Top of Exercise data
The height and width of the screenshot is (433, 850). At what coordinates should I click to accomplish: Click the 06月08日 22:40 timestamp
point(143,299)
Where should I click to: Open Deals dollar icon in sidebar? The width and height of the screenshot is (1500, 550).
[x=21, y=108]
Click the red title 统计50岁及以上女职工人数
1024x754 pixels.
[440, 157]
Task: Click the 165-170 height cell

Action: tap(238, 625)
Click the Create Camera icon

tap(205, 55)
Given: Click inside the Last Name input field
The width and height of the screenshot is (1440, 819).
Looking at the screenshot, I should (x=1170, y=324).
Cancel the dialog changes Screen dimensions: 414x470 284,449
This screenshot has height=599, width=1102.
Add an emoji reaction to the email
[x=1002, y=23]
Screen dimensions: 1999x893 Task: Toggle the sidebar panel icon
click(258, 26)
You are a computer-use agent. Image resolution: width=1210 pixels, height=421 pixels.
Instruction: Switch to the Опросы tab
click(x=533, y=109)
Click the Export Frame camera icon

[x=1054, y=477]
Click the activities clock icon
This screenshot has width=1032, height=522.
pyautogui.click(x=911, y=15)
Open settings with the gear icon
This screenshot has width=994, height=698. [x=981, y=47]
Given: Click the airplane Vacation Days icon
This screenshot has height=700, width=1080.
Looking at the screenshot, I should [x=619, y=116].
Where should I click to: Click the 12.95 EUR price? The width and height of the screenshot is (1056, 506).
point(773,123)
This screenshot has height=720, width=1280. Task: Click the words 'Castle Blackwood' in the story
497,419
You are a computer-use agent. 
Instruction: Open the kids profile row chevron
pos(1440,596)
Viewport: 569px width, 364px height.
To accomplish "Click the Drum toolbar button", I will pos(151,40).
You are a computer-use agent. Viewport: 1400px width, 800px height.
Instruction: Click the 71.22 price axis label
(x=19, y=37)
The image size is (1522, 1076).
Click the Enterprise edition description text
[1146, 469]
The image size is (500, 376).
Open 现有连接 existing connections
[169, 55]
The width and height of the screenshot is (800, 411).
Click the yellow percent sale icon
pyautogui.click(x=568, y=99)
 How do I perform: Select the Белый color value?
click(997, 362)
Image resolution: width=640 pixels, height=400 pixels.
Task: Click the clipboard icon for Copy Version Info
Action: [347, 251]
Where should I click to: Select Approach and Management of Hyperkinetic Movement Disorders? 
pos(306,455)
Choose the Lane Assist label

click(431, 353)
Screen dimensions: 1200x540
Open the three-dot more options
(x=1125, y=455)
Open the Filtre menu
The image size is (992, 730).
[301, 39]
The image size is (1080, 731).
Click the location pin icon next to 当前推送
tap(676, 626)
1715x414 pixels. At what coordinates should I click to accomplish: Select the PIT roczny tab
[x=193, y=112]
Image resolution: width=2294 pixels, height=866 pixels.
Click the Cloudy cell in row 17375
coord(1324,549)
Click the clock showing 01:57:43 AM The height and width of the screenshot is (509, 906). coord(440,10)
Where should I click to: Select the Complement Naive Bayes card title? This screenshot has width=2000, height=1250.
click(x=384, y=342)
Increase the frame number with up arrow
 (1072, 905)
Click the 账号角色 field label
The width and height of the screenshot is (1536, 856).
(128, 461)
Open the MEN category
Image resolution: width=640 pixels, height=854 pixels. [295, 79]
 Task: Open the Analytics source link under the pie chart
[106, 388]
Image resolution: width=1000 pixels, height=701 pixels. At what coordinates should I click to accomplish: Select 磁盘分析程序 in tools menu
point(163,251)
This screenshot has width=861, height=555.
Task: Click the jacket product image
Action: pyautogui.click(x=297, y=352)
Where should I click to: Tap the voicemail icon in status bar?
Bottom of Exercise data
Only a number is needed: how many lines of the material above contain "agent"?

3